Il mercato dei chip per l'intelligenza artificiale in Cina sta vivendo una svolta significativa: dopo un iniziale rifiuto, Pechino ha dato il via libera all'importazione delle prime centinaia di migliaia di GPU NVIDIA H200, segnando un momento cruciale nel complesso equilibrio tra restrizioni commerciali statunitensi, ambizioni tecnologiche cinesi e dominio di mercato del colosso di Santa Clara. La decisione arriva a pochi giorni dalla visita nel Paese del CEO Jensen Huang, suggerendo che le pressioni diplomatiche e commerciali abbiano giocato un ruolo determinante in questa apertura.
Secondo quanto riportato da Reuters citando fonti vicine alla vicenda, le prime forniture di NVIDIA H200 sono state assegnate principalmente a tre grandi aziende internet cinesi non identificate, mentre il governo di Pechino ha aperto il canale per future richieste di approvazione da parte di altre società. Si tratta di un cambio di strategia notevole: inizialmente la Cina aveva respinto l'H200 privilegiando lo sviluppo di semiconduttori nazionali, nella cornice più ampia della spinta all'autosufficienza tecnologica che caratterizza la politica industriale del Paese.

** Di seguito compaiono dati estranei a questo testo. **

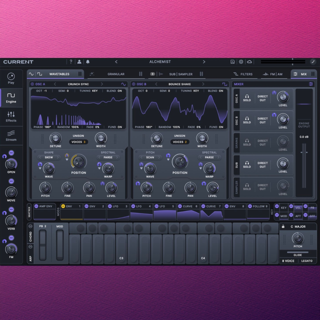Viewport: 320px width, 320px height.
Task: Open the SKEW shape dropdown
Action: 49,157
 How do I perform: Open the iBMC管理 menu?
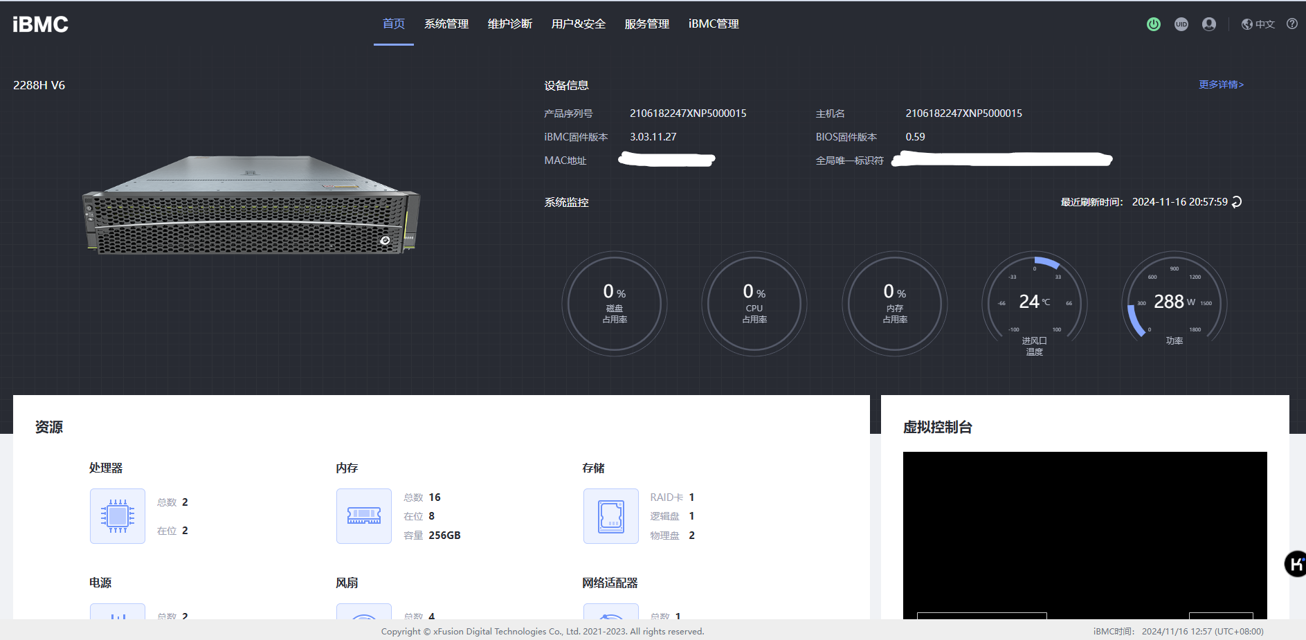click(713, 24)
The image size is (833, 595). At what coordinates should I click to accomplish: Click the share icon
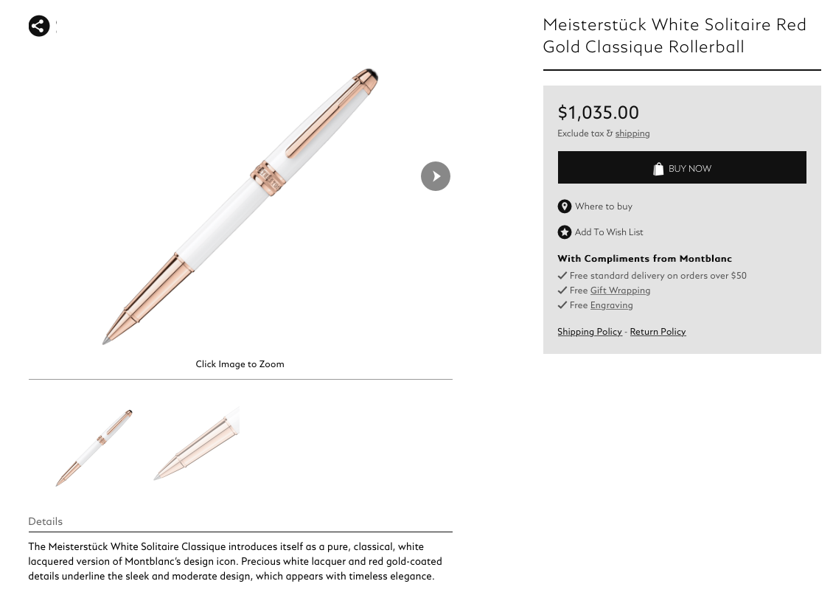[39, 26]
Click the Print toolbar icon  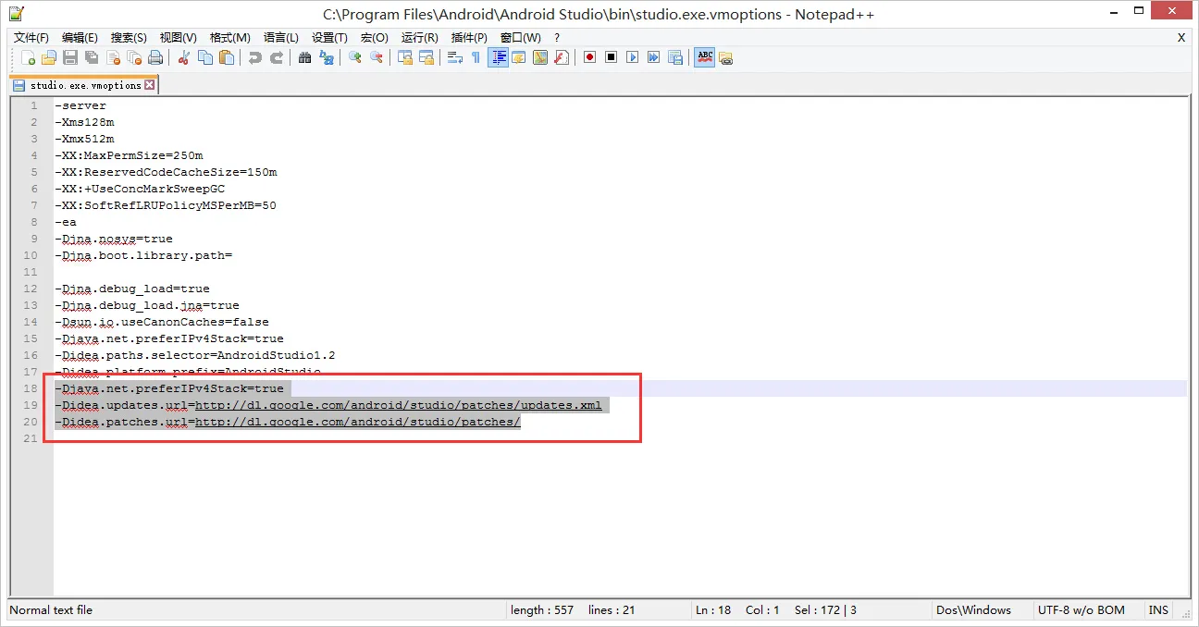point(155,57)
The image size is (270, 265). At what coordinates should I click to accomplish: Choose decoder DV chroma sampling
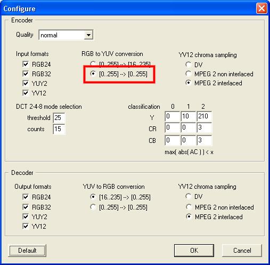tap(189, 196)
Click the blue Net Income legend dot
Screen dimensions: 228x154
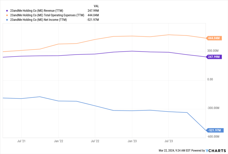(7, 20)
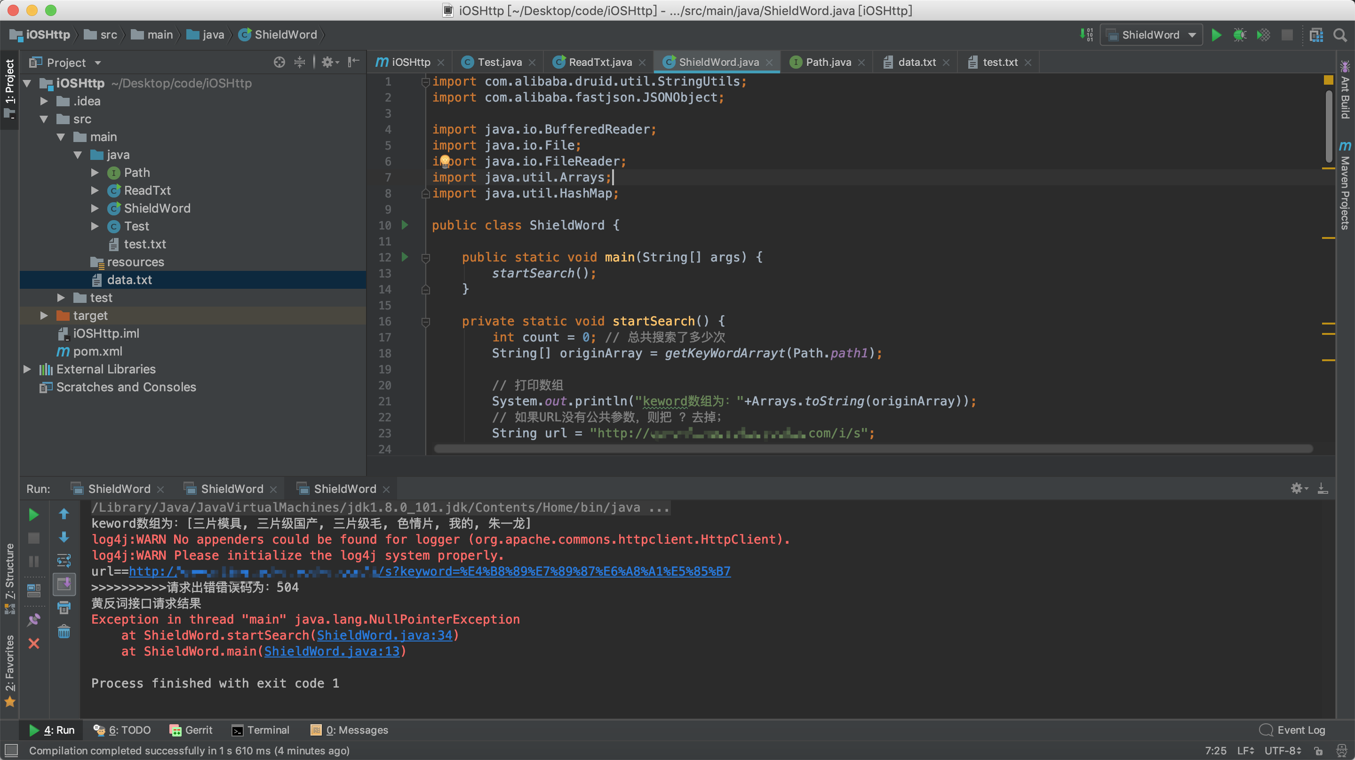Click the Debug bug icon in toolbar
Viewport: 1355px width, 760px height.
point(1240,35)
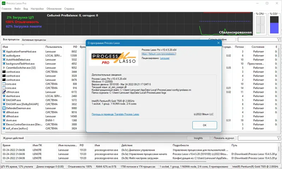Click the process search filter funnel icon
The height and width of the screenshot is (169, 282).
(x=278, y=39)
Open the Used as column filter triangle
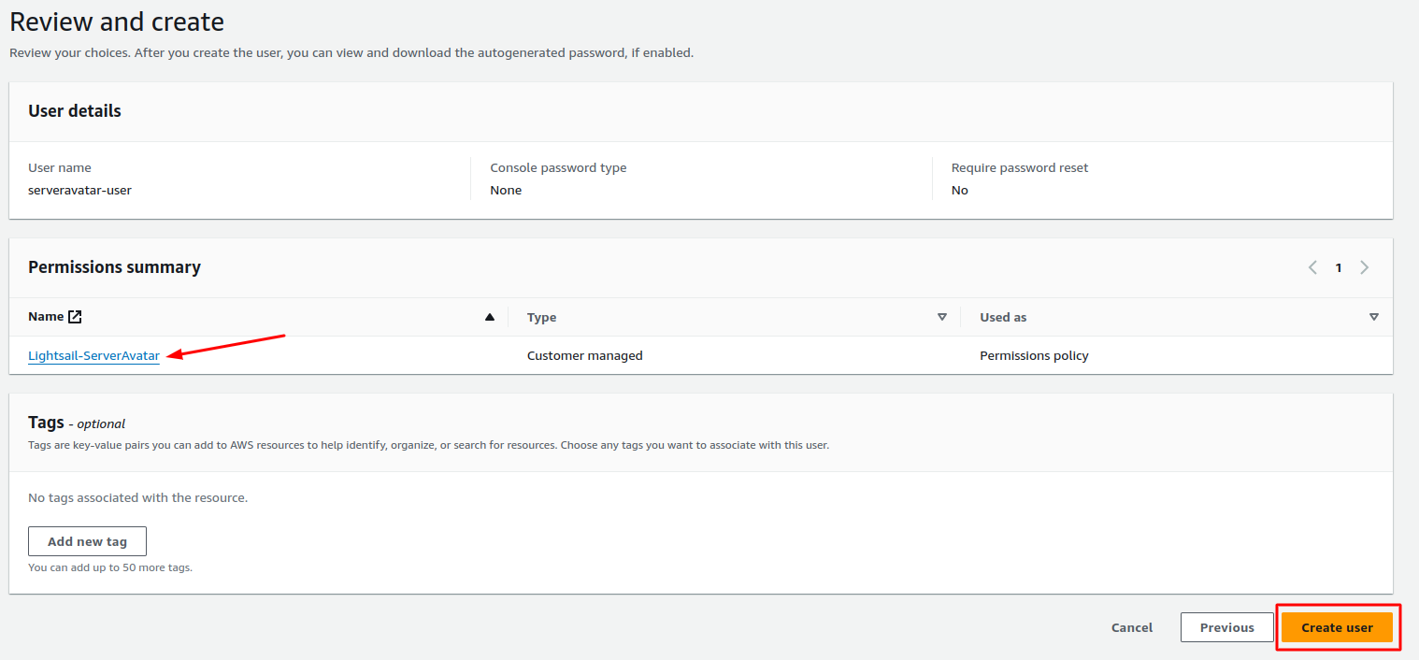The image size is (1419, 660). point(1374,317)
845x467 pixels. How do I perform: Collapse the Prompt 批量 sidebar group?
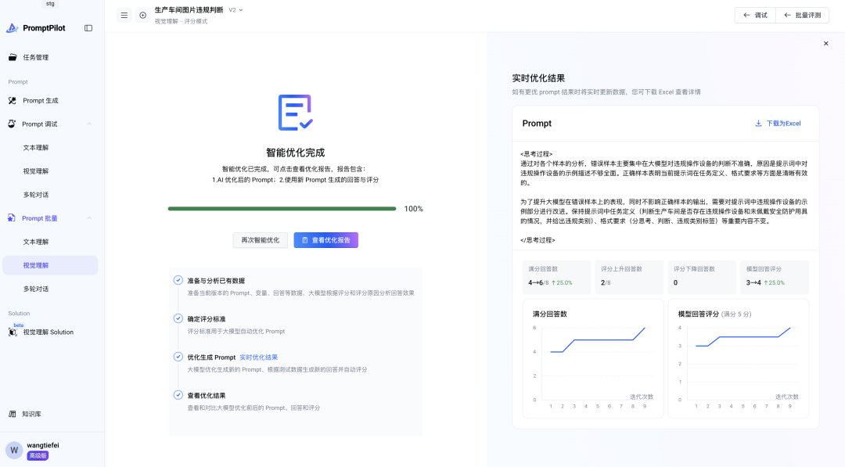click(x=89, y=218)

L'autorizzazione alla vendita era stata concessa dall'amministrazione statunitense già a fine 2025, ma solo verso aziende cinesi preventivamente verificate e approvate. Questa categoria ristretta di acquirenti rappresenta un compromesso tra le esigenze di sicurezza nazionale degli Stati Uniti e la volontà di NVIDIA di non perdere completamente uno dei mercati più importanti per i chip destinati all'intelligenza artificiale. Va ricordato che Blackwell B200, la GPU AI più potente di NVIDIA che offre prestazioni fino a dieci volte superiori rispetto all'H200 in specifiche operazioni, rimane invece completamente vietato per l'esportazione verso la Cina.
Il divario tecnologico tra i processori autorizzati è considerevole. L'H200, seconda GPU AI più performante nel portfolio NVIDIA, offre capacità nettamente superiori rispetto all'H20, una versione significativamente depotenziata che era stata l'unica opzione disponibile per le aziende cinesi fino all'approvazione di dicembre da parte dell'amministrazione Trump. Questo gap prestazionale aveva spinto molte società a cercare alternative sul mercato nero: rapporti precedenti hanno documentato che oltre un miliardo di dollari in chip Blackwell B200 e altri processori di fascia alta NVIDIA sono arrivati in Cina attraverso canali illegali, evidenziando la fame tecnologica del Paese.
La Cina sta investendo massicciamente per raggiungere l'indipendenza nel settore dei chip per AI, con Huawei che attualmente rappresenta il produttore nazionale più avanzato. Tuttavia, gli esperti del settore concordano sul fatto che la tecnologia NVIDIA mantenga un vantaggio competitivo sostanziale rispetto a qualsiasi soluzione sviluppata da Huawei o altri produttori cinesi. Questo divario tecnologico rende i chip statunitensi ancora indispensabili per le ambizioni cinesi nel campo dell'intelligenza artificiale, nonostante gli sforzi di localizzazione.